→ EXERCISE GOAL:
Down to the last line below, write out every line exactly, starting with the one that contains "The width and height of the screenshot is (1278, 415)." and leaving out the pictures.
---------- RECORDS FOR THIS TASK ----------
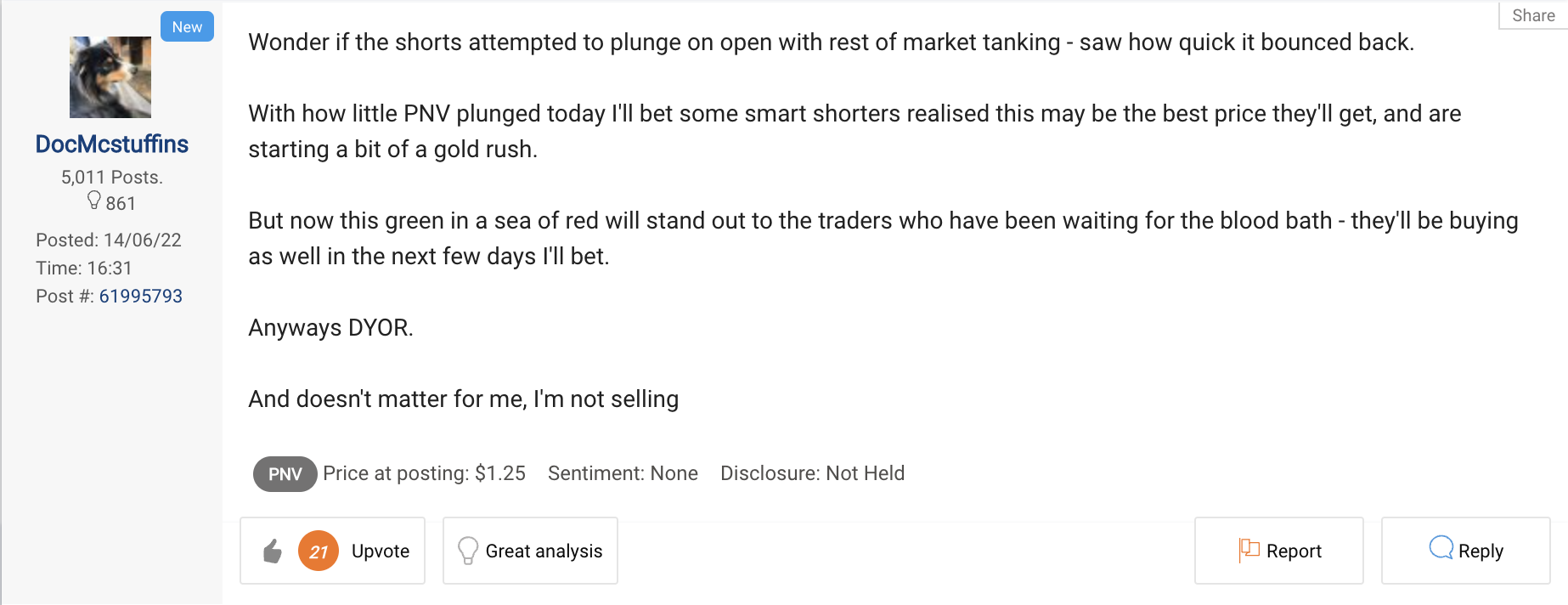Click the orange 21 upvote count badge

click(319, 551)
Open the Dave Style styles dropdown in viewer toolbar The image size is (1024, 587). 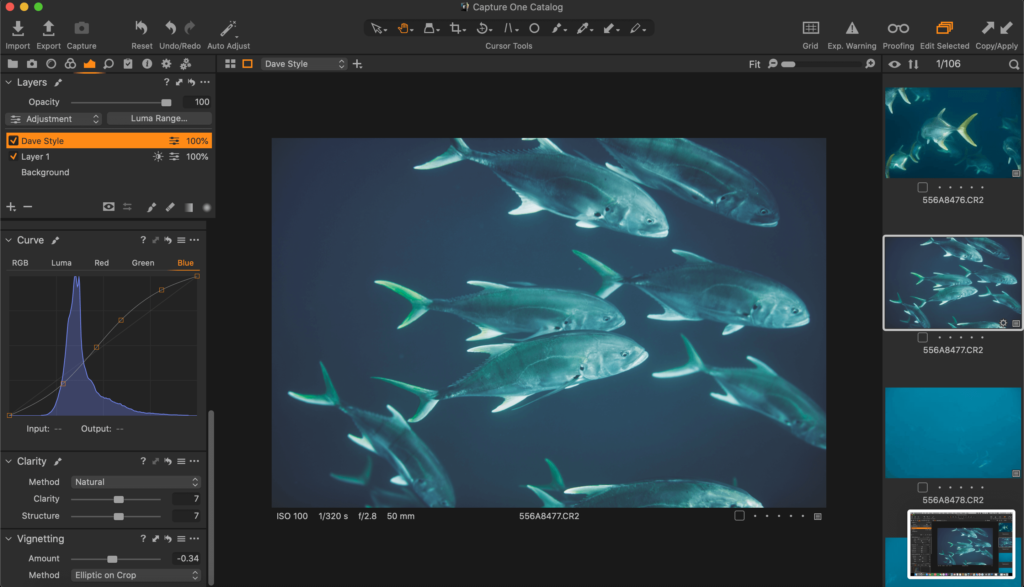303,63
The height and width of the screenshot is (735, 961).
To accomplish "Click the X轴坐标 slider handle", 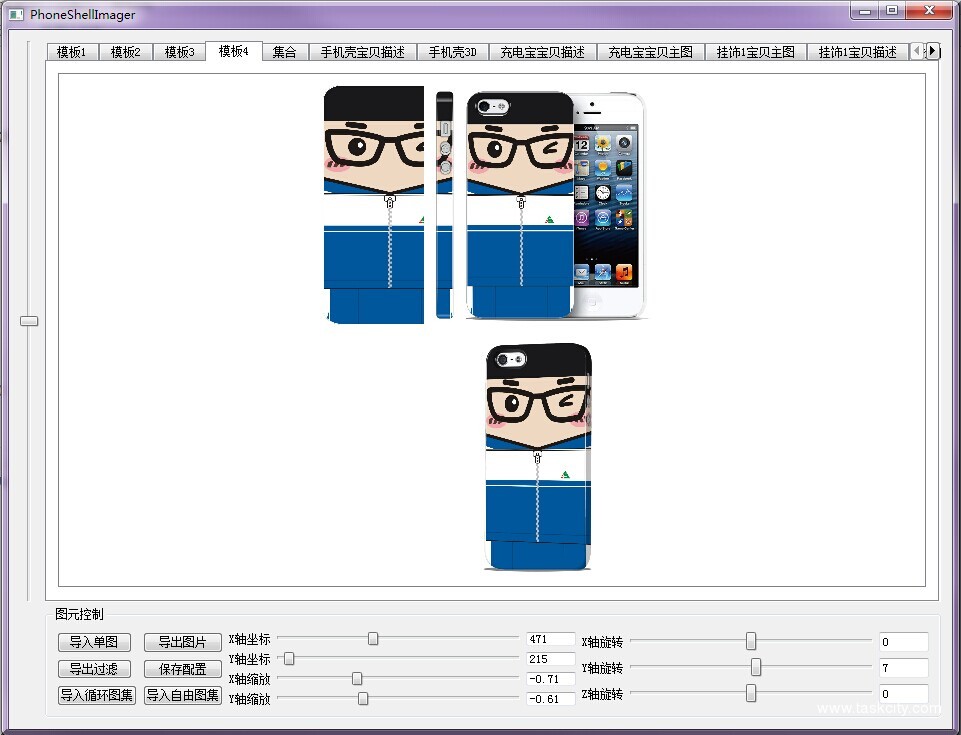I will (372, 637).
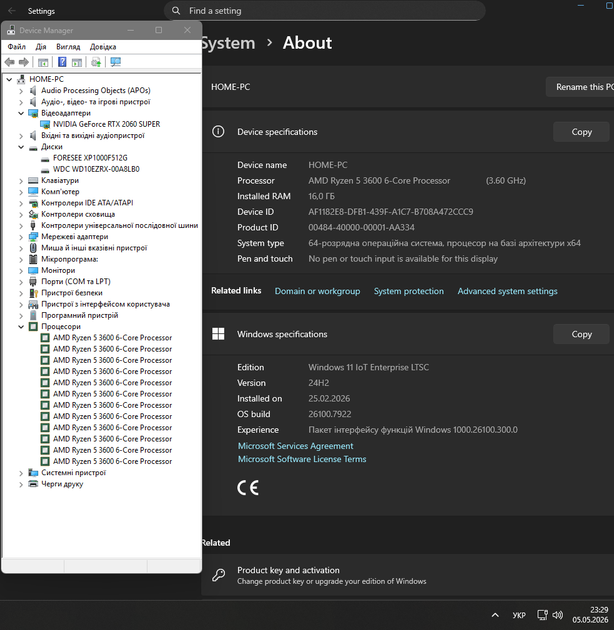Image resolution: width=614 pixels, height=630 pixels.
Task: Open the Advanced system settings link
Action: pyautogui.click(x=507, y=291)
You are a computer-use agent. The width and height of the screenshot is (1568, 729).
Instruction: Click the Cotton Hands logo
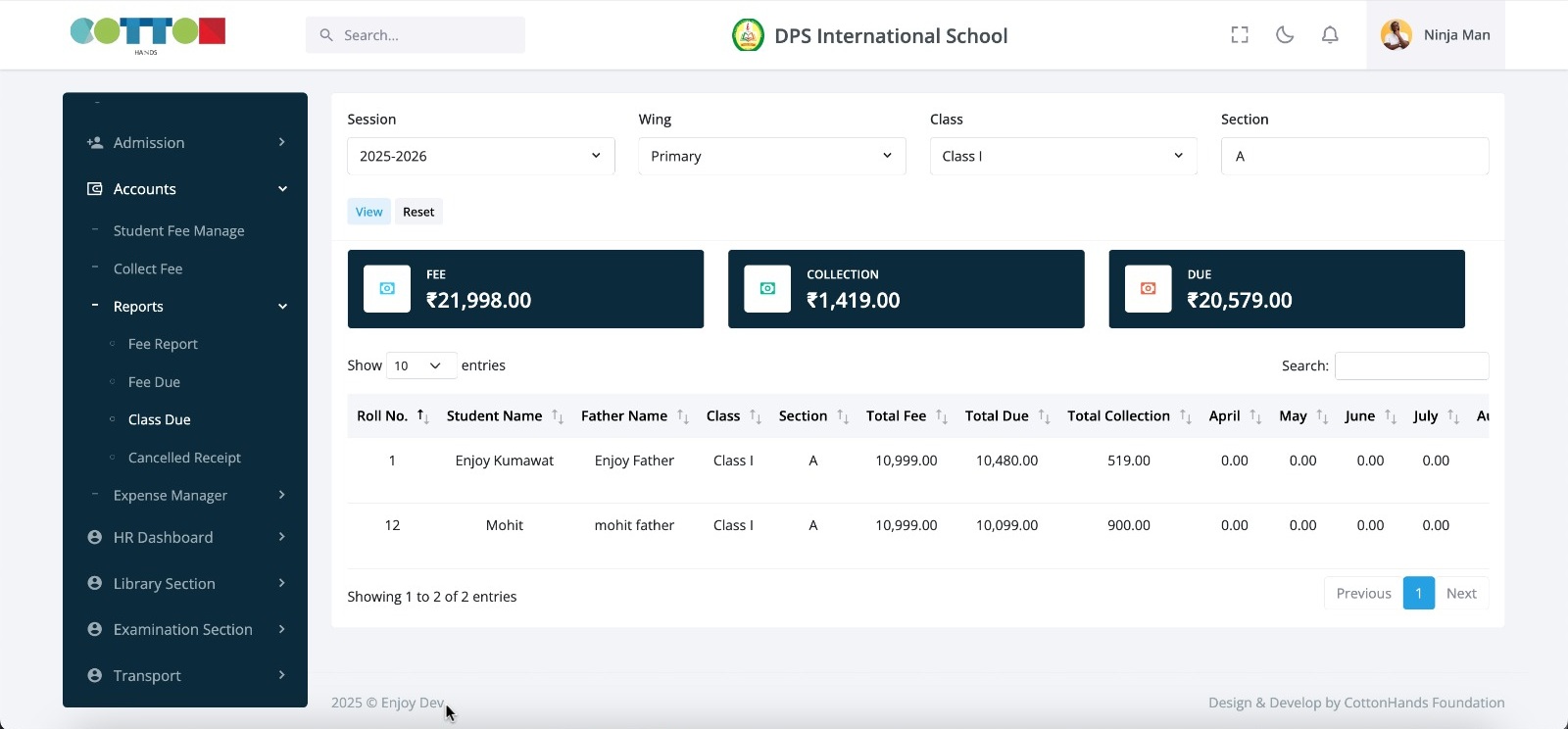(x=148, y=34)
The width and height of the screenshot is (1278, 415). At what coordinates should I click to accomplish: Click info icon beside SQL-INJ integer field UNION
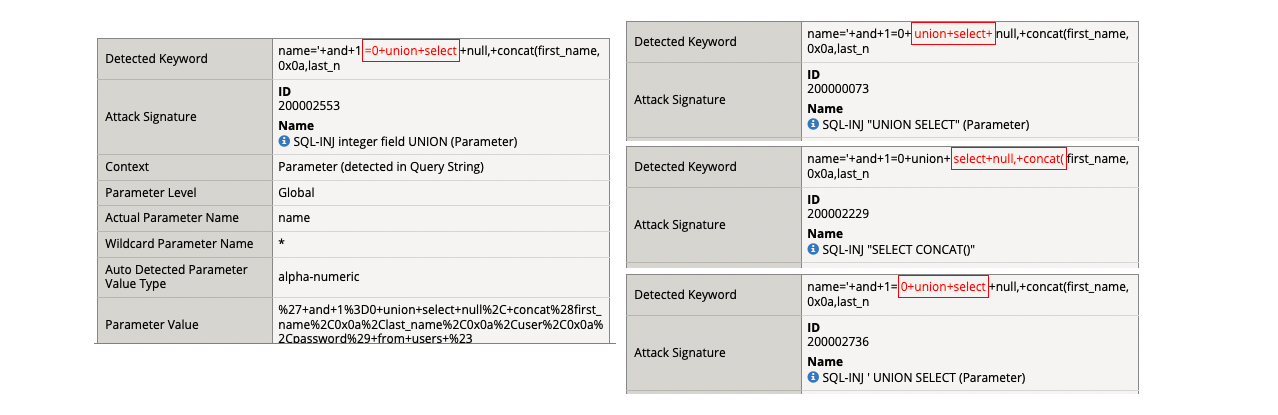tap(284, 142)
----------
→ ANSWER SPACE:
The width and height of the screenshot is (1278, 415). At what coordinates should I click to accomplish: Click info icon beside SQL-INJ integer field UNION
tap(284, 142)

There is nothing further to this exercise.